[Dataset entries Boundary: Start]

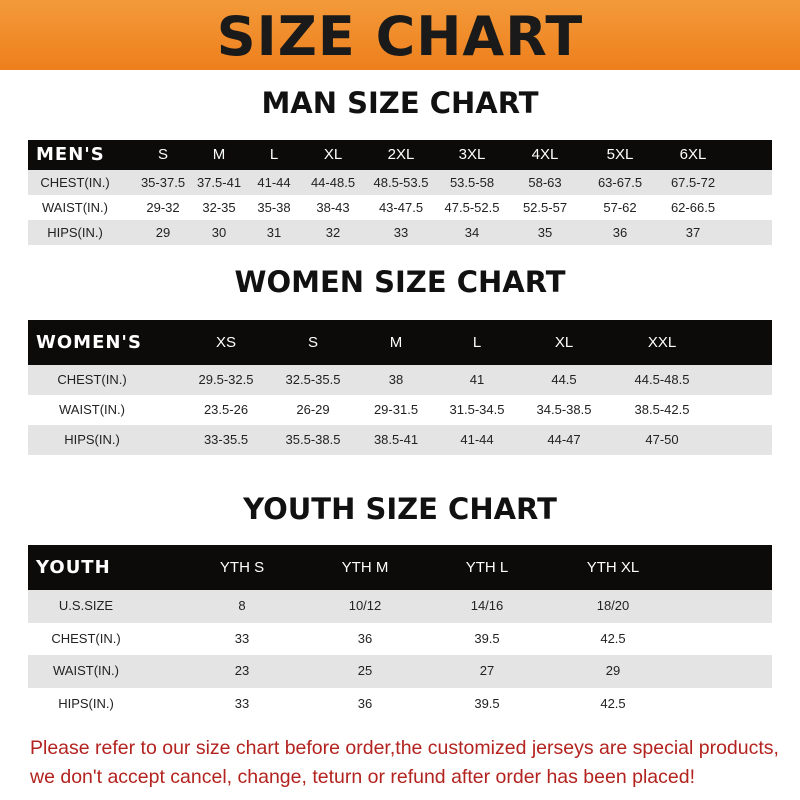 This screenshot has height=800, width=800. What do you see at coordinates (86, 606) in the screenshot?
I see `row-label: U.S.SIZE` at bounding box center [86, 606].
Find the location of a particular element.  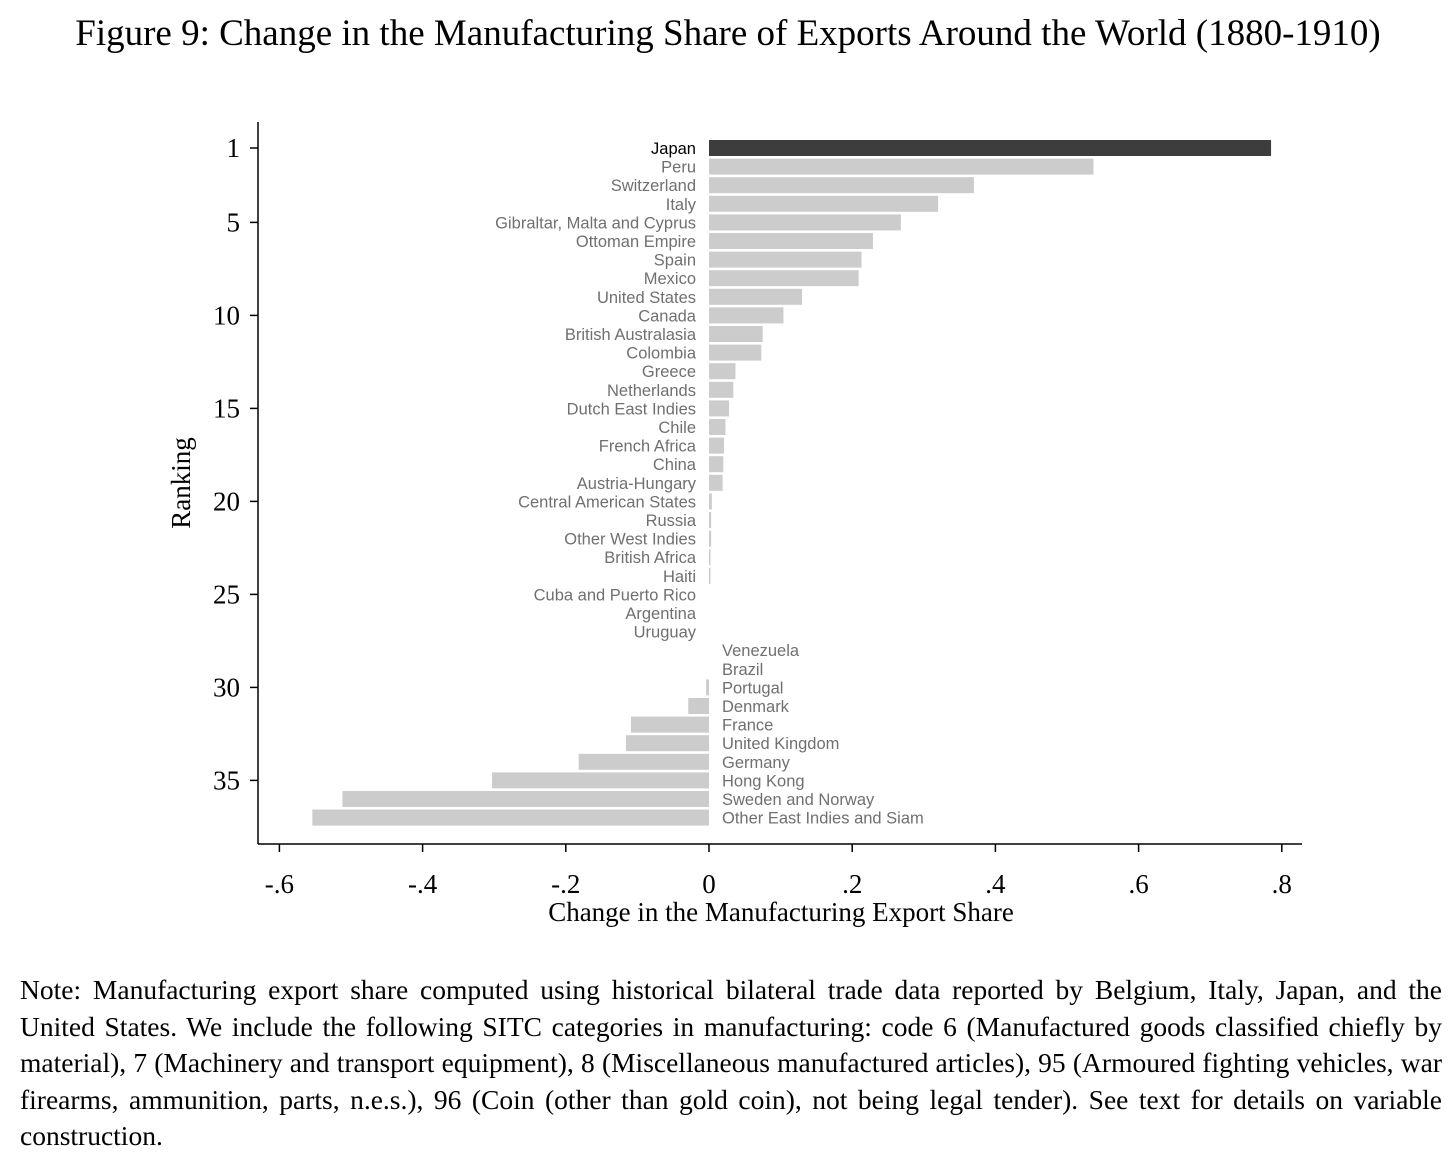

bar-british-africa is located at coordinates (710, 558).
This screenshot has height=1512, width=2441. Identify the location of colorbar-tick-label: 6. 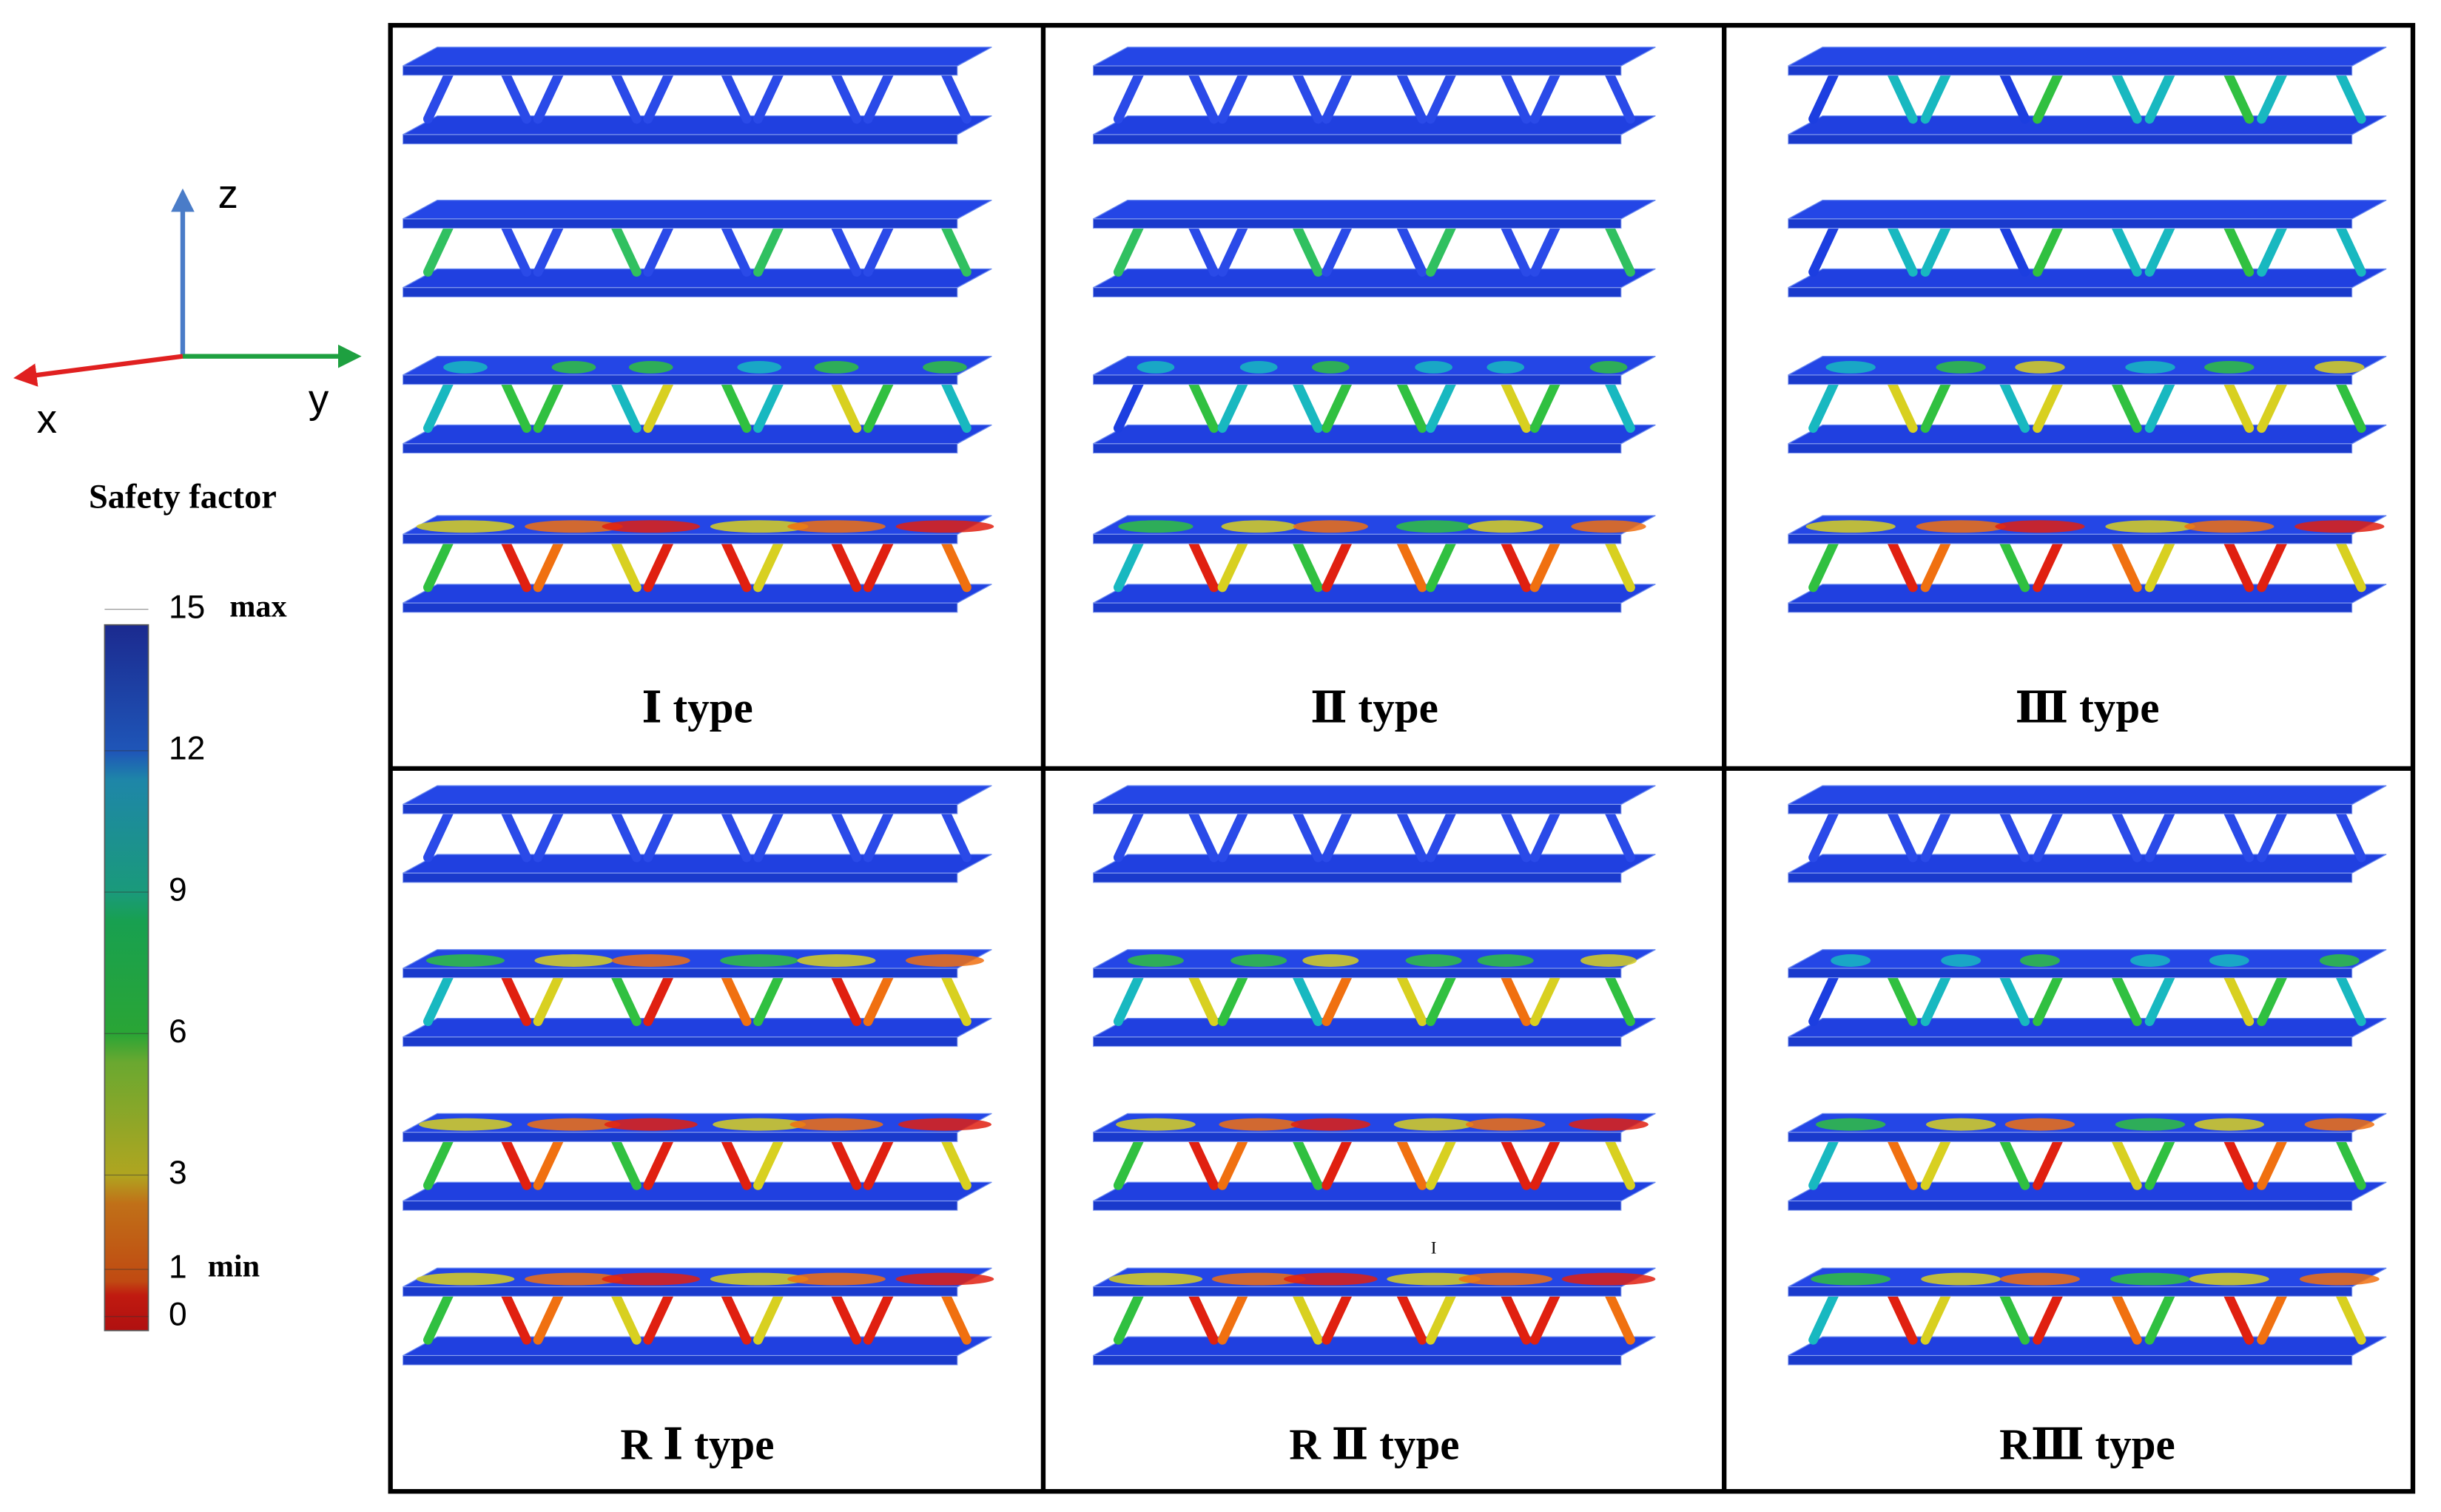
(178, 1032).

[Dataset entries Boundary: End]

** The problem **
Write out every line of the listing above exactly as it appears, leaving out the pictures.

** Response **
 This screenshot has height=800, width=800. What do you see at coordinates (86, 606) in the screenshot?
I see `row-label: U.S.SIZE` at bounding box center [86, 606].
Find the location of a particular element.  

bar-british-africa is located at coordinates (710, 558).
This screenshot has height=1512, width=2441. Identify the location of colorbar-tick-label: 6. 
(178, 1032).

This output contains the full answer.